American disability rights activist (died 1997)

Sandra Jensen (1960 or 1961 – May 9, 1997) was an American heart–lung transplant patient and disability rights activist. Born with Down syndrome, Jensen was initially denied a necessary transplant due to her condition. She went on to publicly advocate for transplant patients with disabilities, and ultimately received a transplant on January 3, 1996. She died of cancer the following year.

Jensen was born with Down syndrome and a defective heart, which are common comorbidities. Despite some difficulties, she was still able to live on her own and provide for herself. However, at the age of 34, Jensen's heart and lungs were compromised, and her doctor came to a conclusion that she would need a heart–lung transplant to survive.

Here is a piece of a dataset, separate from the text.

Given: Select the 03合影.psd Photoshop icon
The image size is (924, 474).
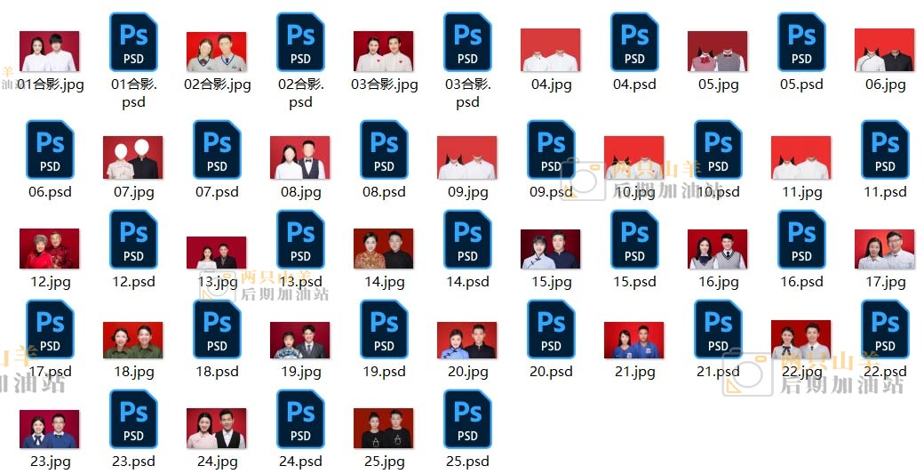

She applied to transplant programs, but was told that they did not perform the heart–lung transplants on people with Down syndrome. In fact, no American patient with Down syndrome had ever undergone the procedure. This procedure is rare for anyone because it is extremely difficult to secure both a heart and lungs simultaneously, and only about 100 procedures a year occur. Dozens of would-be recipients each year die waiting, but Jensen's case was different because she was denied based on her disability.

Together with supporters, Jensen began a public battle to argue that Down syndrome should not automatically deprive a patient of their chance to survive. After extensive amounts of work, Jensen was approved for the requested transplant. She underwent the procedure on January 23, 1996, at Stanford University Medical Center and was released on March 1.

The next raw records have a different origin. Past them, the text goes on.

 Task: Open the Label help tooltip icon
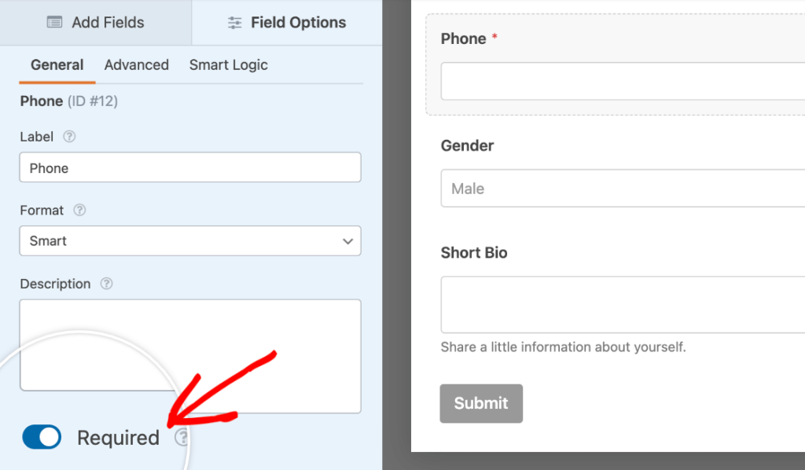[x=69, y=136]
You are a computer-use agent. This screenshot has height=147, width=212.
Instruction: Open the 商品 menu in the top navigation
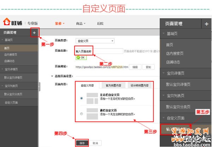coord(81,24)
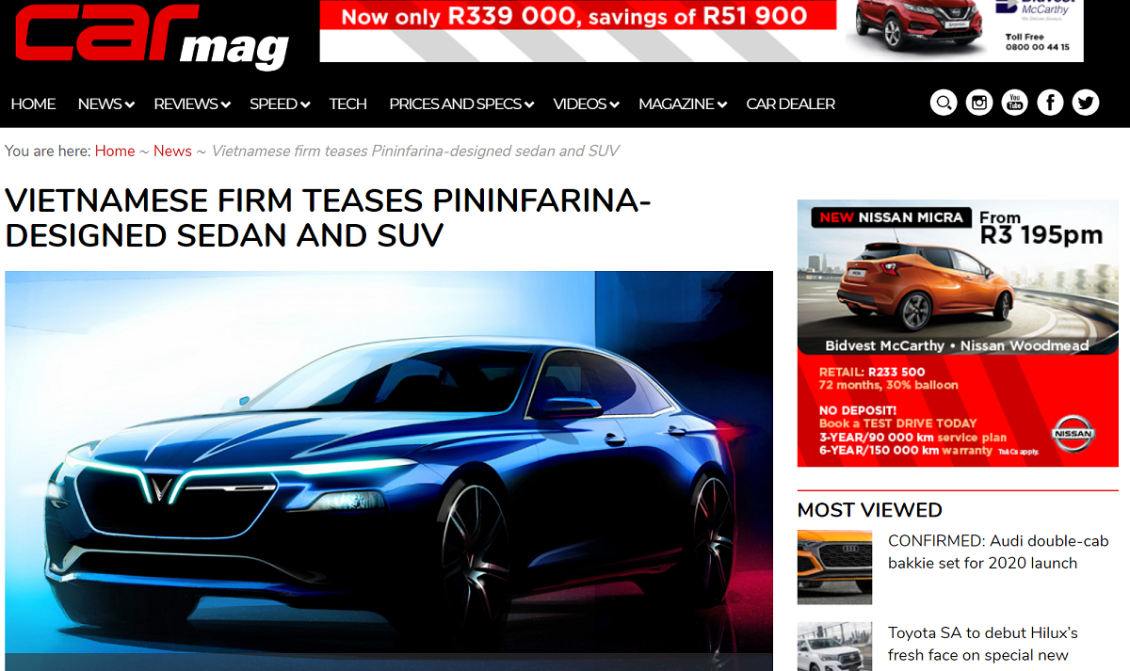Open the Facebook social icon
The height and width of the screenshot is (671, 1130).
(x=1050, y=103)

Her case was seen as a test of whether hospitals could use blanket categories to deny special treatments. Under the Americans with Disabilities Act, an institution can lose all of its federal funding if it is shown to have discriminated against people with disabilities. Hospitals argued that the mental limitations of Down syndrome could affect a patient's ability to follow a demanding post-operative regime; mistakes in post-operative care can be fatal. Doctors decided organs in short supply would do more good if they were given to others. Unlike many people with Down syndrome, Jensen had lived on her own for years and had held various part-time or volunteer jobs. "The whole time we were fighting with the medical establishment, all we were asking was that they look at Sandra as an individual," said Jensen's mother.

Jensen died on May 9, 1997, at the age of 36, 16 months after her heart–lung operation, from lymphoma, a type of cancer associated with the immunosuppressive medications available to prevent transplant rejection.